Социально-политический диалог в России (1917-1918 гг.): основные этапы изучения и перспективы исследования1

Многомерность социально-политического пространства революции 1917 г. и гражданской войны прослеживается не только в конфликтах, но и в наличии социального и политического сотрудничества. На современном этапе накопился значительный исследовательский потенциал, требующий обобщения и интерпретации. В этой работе мы постарались показать основные этапы формирования и эволюции взглядов на социально-политический диалог, не прерывавшийся даже в годы испытаний 1917-1922 гг.

Историографические периоды изучения вопроса:

1. Для 1920-х — 1930-х гг. характерно известное многообразие взглядов, исходивших из разного политического прошлого, из наличия собственного революционного опыта, из отсутствия строго выраженного контроля за историописанием в 1920-е гг., а также из наличия историков-эмигрантов, позволяющие воссоздавать картину диалогового процесса часто «из первых рук». Таковы «истории русской революции» Л.Д. Троцкого и П.Н. Милюкова, в которых мы видим оценки событий, развитые последующей научной историографией. Скажем, Л.Д. Троцкий писал, что до июля 1917 г. идея мирного диалога преобладала в правительственной политике по отношению к недовольному населению [54, с. 10]. Эти же оценки видим в работах историков 1960-х — 1980-х гг. Публикация в 1923 г. воспоминаний И.М. Майского о «демократической контрреволюции», имевшей шансы на примирение с большевиками, не только породила дискуссию современников, но и оказалась принципиальной для историков 1960-х гг. [19]. Можно также упомянуть дискуссию о «саботаже» интеллигентами большевистской революции. Упрощенным представлениям, возобладавшим с конца 1920-х гг., о том, что буржуазия и старая интеллигенция это фактически одно и то же, предшествовали публикации, в которых интеллигенция определялась как неоднородная и по природе склонная пойти на примирение после поражения «меньшевистско-эсеровской» верхушки [2, с. 4-7]. Изучению подвергались коалиционные органы советского и «контрреволюционного» лагеря [59].
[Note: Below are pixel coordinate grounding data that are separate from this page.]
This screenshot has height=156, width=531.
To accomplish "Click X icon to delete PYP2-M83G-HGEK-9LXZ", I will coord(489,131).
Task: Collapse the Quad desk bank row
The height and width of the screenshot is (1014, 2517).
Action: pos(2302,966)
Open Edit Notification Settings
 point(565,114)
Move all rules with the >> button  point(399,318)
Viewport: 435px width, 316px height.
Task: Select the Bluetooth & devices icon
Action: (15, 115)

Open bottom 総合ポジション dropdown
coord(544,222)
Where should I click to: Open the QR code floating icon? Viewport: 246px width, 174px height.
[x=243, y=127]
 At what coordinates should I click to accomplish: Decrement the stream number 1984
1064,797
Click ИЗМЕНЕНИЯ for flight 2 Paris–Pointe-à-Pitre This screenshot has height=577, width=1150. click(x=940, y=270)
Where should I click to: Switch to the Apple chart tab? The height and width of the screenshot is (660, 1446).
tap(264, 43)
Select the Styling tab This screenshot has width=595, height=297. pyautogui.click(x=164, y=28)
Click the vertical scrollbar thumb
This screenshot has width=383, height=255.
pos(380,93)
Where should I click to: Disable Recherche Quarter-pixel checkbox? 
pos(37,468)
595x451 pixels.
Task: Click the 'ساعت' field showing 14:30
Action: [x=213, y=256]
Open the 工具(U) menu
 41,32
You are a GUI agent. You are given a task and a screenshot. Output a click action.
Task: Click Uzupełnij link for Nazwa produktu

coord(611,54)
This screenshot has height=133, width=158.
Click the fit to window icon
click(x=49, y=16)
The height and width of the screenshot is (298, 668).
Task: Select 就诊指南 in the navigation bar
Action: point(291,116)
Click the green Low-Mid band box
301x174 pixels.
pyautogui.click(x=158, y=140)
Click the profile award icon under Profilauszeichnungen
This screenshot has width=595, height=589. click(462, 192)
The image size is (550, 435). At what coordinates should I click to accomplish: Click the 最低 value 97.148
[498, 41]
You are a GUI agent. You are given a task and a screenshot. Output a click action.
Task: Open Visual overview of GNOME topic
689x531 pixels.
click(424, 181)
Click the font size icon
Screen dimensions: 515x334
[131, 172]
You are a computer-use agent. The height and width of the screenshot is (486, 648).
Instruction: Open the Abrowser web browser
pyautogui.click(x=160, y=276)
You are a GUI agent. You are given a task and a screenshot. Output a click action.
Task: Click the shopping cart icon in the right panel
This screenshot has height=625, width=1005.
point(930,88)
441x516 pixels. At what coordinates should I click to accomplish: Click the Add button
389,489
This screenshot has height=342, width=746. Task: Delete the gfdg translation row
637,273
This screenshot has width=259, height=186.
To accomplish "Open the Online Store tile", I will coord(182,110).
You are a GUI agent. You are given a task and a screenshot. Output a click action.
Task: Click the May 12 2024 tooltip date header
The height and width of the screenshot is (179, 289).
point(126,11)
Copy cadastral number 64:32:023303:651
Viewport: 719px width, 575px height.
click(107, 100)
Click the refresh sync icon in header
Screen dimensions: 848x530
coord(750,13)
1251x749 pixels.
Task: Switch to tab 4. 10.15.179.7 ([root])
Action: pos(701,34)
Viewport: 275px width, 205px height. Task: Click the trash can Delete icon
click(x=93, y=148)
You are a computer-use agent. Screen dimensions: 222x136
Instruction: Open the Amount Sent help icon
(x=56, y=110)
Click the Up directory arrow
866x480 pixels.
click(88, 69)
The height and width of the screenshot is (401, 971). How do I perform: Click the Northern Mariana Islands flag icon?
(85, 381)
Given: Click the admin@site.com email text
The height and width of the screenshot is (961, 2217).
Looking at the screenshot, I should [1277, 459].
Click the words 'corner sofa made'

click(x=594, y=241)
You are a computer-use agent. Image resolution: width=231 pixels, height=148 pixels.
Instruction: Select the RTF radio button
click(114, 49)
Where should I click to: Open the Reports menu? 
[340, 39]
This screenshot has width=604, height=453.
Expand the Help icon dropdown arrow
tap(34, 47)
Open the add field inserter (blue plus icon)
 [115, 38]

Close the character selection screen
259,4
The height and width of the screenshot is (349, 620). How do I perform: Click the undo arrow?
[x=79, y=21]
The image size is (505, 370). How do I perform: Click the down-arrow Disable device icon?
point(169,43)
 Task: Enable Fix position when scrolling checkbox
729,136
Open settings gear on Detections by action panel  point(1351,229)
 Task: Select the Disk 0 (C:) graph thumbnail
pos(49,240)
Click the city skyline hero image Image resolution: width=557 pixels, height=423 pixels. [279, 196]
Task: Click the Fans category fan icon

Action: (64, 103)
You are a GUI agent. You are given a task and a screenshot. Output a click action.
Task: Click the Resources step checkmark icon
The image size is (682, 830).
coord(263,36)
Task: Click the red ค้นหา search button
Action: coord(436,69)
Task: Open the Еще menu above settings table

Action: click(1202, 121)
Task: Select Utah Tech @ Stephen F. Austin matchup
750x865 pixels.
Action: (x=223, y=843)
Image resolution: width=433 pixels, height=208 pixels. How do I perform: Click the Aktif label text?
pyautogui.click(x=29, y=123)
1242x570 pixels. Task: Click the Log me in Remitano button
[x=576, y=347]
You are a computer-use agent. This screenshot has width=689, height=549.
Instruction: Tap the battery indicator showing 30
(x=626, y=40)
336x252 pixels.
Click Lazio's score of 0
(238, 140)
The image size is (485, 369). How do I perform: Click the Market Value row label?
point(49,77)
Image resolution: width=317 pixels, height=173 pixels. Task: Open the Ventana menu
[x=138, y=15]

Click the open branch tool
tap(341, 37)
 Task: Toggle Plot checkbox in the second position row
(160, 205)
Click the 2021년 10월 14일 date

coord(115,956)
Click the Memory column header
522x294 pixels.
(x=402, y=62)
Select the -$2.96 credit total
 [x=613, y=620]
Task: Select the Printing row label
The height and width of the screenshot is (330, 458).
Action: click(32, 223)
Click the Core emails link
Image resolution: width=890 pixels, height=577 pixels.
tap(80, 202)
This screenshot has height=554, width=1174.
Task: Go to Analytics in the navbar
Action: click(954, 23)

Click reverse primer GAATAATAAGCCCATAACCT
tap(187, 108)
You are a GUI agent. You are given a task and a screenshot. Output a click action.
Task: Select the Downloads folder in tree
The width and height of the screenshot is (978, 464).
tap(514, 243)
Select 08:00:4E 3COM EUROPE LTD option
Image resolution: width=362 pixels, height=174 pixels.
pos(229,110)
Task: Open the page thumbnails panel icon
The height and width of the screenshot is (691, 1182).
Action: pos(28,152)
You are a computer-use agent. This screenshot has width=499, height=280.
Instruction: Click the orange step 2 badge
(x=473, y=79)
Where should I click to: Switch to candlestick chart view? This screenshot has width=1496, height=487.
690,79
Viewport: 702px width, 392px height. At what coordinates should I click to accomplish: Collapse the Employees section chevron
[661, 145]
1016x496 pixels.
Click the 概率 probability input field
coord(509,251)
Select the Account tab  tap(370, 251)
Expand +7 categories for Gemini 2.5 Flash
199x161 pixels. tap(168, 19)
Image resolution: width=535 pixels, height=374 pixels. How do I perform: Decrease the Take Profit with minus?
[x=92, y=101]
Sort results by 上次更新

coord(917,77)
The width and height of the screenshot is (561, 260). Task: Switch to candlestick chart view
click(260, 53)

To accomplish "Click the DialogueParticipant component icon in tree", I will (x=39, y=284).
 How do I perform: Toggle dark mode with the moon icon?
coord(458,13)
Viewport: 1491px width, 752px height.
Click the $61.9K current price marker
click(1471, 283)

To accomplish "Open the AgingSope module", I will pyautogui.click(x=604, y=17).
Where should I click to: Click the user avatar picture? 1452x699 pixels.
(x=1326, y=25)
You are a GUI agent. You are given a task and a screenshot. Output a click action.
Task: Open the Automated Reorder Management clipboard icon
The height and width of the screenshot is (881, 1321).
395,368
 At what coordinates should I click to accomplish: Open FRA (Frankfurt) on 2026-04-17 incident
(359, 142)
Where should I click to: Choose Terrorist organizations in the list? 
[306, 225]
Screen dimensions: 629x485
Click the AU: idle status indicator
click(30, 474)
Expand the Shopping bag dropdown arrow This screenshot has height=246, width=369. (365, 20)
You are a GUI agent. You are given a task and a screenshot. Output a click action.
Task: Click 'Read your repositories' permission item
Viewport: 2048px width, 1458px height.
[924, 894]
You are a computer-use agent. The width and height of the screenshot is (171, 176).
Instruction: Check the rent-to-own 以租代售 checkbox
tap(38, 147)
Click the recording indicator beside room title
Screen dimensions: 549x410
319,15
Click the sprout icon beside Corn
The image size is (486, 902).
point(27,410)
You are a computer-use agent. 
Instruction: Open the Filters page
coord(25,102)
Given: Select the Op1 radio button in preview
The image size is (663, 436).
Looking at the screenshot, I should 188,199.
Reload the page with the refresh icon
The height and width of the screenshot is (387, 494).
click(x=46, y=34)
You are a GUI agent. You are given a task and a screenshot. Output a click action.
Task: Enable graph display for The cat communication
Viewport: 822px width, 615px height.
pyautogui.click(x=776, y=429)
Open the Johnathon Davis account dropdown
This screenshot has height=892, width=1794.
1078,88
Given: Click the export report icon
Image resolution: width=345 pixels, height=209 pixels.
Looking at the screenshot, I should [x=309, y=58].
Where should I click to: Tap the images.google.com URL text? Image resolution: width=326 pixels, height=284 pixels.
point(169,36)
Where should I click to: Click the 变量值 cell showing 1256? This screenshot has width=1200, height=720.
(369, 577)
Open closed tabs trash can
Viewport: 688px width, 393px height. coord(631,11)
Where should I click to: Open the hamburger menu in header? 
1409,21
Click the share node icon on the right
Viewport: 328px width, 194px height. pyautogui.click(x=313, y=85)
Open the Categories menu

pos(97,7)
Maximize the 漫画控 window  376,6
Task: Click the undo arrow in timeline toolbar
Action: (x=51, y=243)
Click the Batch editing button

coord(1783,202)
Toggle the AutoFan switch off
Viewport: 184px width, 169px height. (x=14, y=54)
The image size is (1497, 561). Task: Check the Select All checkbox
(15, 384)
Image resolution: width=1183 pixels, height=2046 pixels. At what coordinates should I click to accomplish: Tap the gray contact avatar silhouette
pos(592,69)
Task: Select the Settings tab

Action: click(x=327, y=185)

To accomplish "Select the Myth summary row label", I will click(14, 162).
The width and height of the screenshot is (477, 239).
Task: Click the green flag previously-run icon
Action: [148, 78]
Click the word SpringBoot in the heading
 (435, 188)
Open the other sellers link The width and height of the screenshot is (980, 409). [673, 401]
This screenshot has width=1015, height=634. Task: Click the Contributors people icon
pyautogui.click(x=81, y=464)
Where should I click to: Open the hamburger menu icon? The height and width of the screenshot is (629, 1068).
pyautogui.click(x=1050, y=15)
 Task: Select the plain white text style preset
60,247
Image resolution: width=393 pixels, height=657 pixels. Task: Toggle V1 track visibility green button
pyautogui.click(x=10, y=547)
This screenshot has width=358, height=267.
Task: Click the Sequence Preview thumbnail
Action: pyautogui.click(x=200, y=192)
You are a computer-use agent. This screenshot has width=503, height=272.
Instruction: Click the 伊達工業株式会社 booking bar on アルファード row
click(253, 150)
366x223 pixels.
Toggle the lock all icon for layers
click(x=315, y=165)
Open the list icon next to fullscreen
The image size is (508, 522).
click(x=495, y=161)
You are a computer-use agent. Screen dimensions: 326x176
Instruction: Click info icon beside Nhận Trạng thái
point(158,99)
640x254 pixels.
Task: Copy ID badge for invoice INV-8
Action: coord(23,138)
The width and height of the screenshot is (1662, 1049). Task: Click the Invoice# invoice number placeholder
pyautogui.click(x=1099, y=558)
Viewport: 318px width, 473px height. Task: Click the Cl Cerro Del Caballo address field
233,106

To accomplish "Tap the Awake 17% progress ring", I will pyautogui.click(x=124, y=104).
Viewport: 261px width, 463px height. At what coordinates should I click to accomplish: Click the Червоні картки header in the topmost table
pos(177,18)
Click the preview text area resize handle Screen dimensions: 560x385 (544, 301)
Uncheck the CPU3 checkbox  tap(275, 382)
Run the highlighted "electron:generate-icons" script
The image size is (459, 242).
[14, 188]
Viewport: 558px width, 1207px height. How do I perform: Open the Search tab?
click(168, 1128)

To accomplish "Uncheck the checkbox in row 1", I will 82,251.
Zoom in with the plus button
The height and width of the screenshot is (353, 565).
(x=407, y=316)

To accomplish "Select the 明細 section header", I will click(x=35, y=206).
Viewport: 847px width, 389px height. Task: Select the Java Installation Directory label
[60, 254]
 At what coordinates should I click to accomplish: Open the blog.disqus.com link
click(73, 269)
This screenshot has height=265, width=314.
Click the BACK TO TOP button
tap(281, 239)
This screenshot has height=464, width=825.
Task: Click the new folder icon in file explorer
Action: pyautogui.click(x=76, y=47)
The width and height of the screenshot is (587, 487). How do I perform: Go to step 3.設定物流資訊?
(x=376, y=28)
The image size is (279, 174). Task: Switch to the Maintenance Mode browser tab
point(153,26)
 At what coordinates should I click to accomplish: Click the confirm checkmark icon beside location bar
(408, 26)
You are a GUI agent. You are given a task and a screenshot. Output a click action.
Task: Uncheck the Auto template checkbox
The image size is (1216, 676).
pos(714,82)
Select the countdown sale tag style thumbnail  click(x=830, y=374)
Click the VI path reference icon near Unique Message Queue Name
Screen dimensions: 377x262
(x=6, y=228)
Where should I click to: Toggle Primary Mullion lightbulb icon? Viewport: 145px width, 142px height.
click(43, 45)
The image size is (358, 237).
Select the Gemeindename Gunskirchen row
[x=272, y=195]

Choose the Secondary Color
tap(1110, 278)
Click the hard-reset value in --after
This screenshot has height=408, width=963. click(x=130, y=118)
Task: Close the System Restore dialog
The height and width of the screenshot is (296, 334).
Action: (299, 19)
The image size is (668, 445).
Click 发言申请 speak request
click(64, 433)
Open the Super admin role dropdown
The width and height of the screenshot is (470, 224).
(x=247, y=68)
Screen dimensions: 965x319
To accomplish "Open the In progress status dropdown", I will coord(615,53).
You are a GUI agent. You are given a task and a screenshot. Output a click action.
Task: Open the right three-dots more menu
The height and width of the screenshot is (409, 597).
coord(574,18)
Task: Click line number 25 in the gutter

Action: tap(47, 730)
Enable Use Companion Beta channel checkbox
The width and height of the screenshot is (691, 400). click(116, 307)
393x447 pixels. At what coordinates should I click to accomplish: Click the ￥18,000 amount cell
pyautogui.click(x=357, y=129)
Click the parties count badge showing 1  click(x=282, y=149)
Вместе с тем политическая полемичность, деление решений партий и правительств на правильные и неправильные, оценка социальной активности классов и групп в терминах «победы-поражения», сложившиеся в 1920-е гг., не изжиты и теперь. Такая ситуация препятствует объективному рассмотрению исторического процесса.

2. 1950-е — конец 1980-х гг. — наследие историков этого периода можно объединить стремлением объяснить происходившее, используя марксистско-ленинскую идеологическую модель. Среди дискуссий следует назвать полемику по вопросу формирования однопартийной диктатуры, а следовательно, переговоров большевиков с другими партиями. Публикации В.В. Комина, К.В. Гусева и др. [16; 24] вызвали оживленное обсуждение в научной периодике. Изучая сужение партийного поля в стране, советские историки стремились представить формирование однопартийной коммунистической диктатуры объективной закономерностью. Одновременно ленинские представления о сотрудничестве с эсерами, меньшевиками внимательно исследовались и комментировались [29, с. 60]. Изучались «соглашательство» меньшевиков и эсеров с кадетами, ситуация с колебаниями Г.Е. Зиновьева и Л.Б. Каменева, условия вхождения левых эсеров в состав Совета народных комиссаров. Не оставлялось без внимания наличие эсеров и меньшевиков в советской реальности периода гражданской войны. В дискуссии по поводу «третьего пути» революции высказывалась мысль о том, что антибольшевистские правительства в 1918 г. оказались неоднородными и опирались в т. ч. на «доверие части трудящихся» [19].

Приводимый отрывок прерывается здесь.